September 10, 2013
Seven jokes ruined by Rush Limbaugh’s new book for kids
by Dustin Kurtz
A horse walks into a bar.
The bartender asks, “Why the long face?”
The horse answers “Because a book by Rush Limbaugh, ostensibly for children, is currently the #1 book on Amazon. Also, evolution, probably. Is why my face is long. The question of ‘why’ is misleading when it comes to phenotype. But mostly the first reason.”
There once was a man from Nantucket
This man, despite hailing from really a very nice place—you should go sometime, if you haven’t been, it’s lovely, great beaches—for some reason pre-ordered a copy of a book in which a blow-hard misogynist Mary Sue galumphs clumsily through a dangerous revision of American history.
It’s not like he’s some kind of monster (our man from Nantucket I mean; Limbaugh most decidedly is) he’s just, I don’t know, a poor judge of where to spend his ten bucks maybe.
Why did the chicken cross the road?
I don’t know, why?
To find an oncoming car to shepherd it out of an existence in which many many people would like to buy a book for children written by Rush Limbaugh.
The title of this thing is Rush Revere and the Brave Pilgrims
Okay, you screwed up the joke structure there but I forgive you because that is a terrible title.
What’s black and white and red all over?
The joke doesn’t work when you write it down, so let’s just talk about how this book is about the Mayflower, I guess, but maybe also Paul Revere?

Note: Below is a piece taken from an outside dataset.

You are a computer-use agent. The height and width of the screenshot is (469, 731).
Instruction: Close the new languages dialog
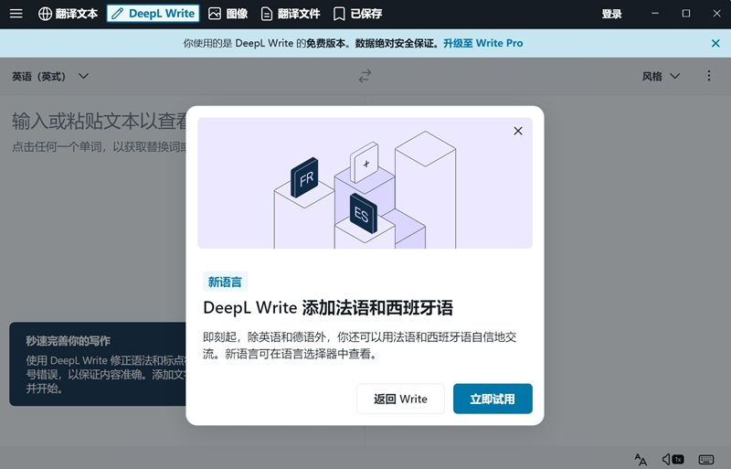click(x=518, y=131)
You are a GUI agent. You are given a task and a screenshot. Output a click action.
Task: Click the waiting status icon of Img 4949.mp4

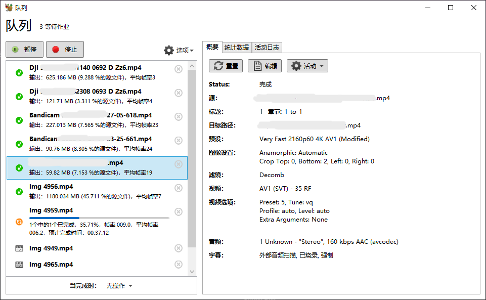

I don’t have high hopes for the accuracy of this one. Do you think he’ll mention that many of his shipmates had not bathed a single time in their entire lives unless perhaps when they were put in a ducking chair as punishment?

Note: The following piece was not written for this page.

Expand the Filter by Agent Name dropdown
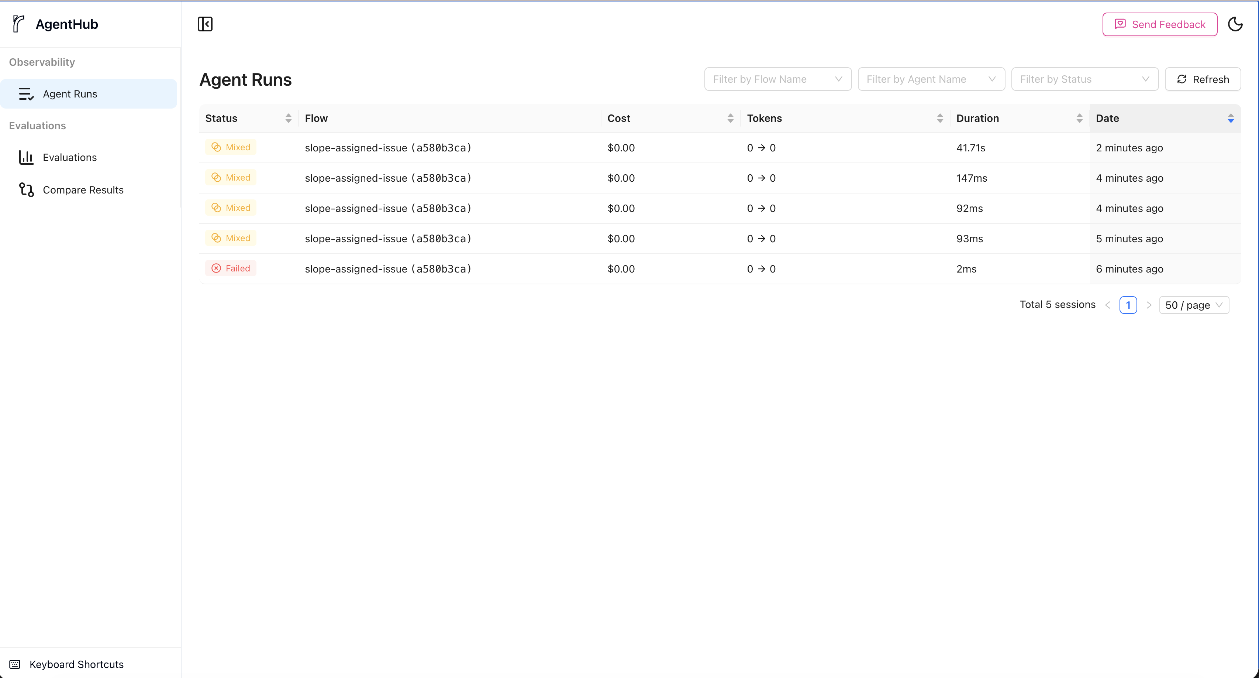Image resolution: width=1259 pixels, height=678 pixels. pyautogui.click(x=931, y=79)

A man goes into the doctor’s office, he says to the doctor “Doctor, you gotta help me, my wife thinks she’s a chicken!”
“How long has she been this way?” the doctor asks.
“Oh, for a couple of years now,” says the husband.
“Holy cow” says the doctor, “why didn’t you come to me sooner?”
“Well, in a world in which there are parents—generally concerned about the well-being of their children, no doubt most of them intelligent, fully competent people, good fathers and mothers, kind neighbors, conscientious drivers—in a world in which those people might also decide to give their children, or each other, or themselves, not a book about the politics or ethics of the Eastern seaboard before the cataclysm of European disease, not a book about the strange ventures that funded such journeys, or the vicissitudes of power that drove many puritans out, but rather a book in which Rush Limbaugh probably just typed “manifest destiny manifest destiny manifest destiny” for a hundred pages—in such a world, she seems okay by comparison.
Also relationships are complicated, and now I wonder if it would be a betrayal of what we’ve developed over these past years, my chicken-wife and I, if I were to seek to have her cured away, as if I were forsaking who she is now. Sorry, wait, are we still in a joke? Man, I messed that up. I was so distracted. Damn you Rush Limbaugh!”
Dustin Kurtz is the marketing manager of Melville House, and a former bookseller.